Work required:
Please give back only the lines below from the one containing "Wooden Tools (1409, 305)" to the one containing "Feathers (1113, 284)", each repeated word for word, both ends included.

Data under study:
# # # # # # #

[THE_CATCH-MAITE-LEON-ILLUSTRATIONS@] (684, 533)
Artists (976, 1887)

# # # # # # #

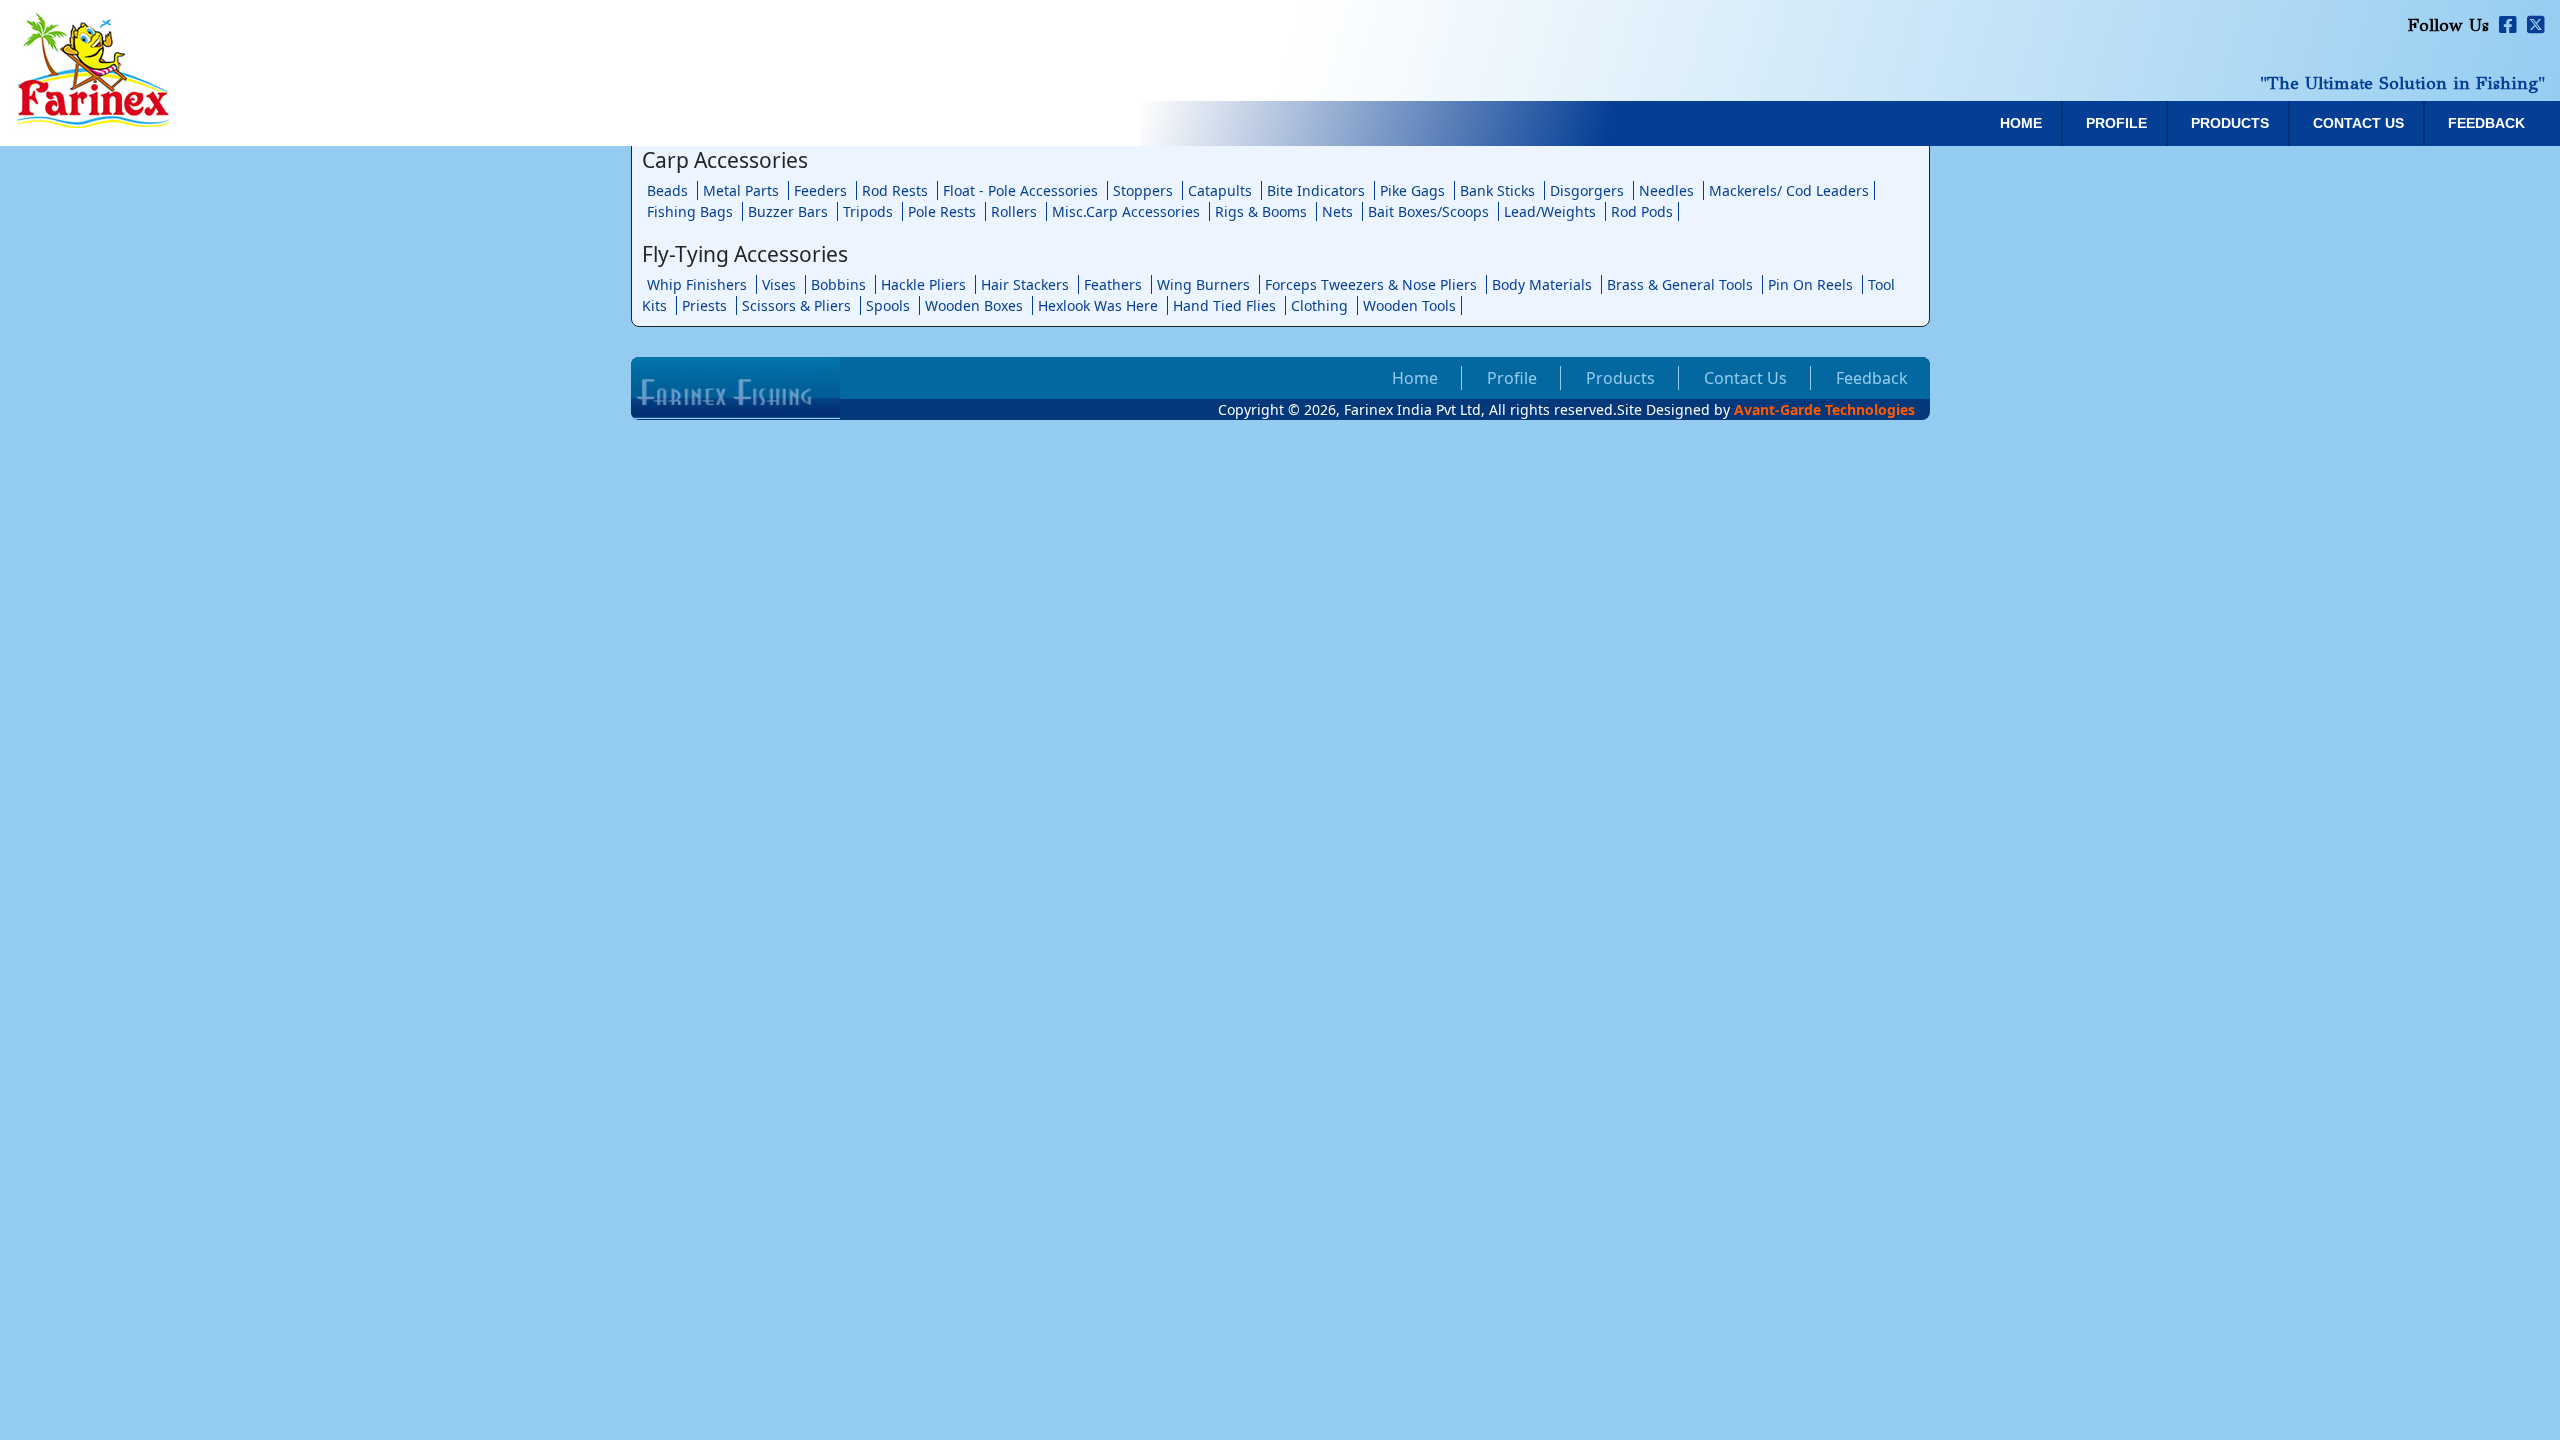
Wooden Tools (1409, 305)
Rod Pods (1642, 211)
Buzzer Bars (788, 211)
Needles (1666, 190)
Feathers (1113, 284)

# # # # # # #

Answer to this exercise:
Wooden Tools (1409, 305)
Rod Pods (1642, 211)
Buzzer Bars (788, 211)
Needles (1666, 190)
Feathers (1113, 284)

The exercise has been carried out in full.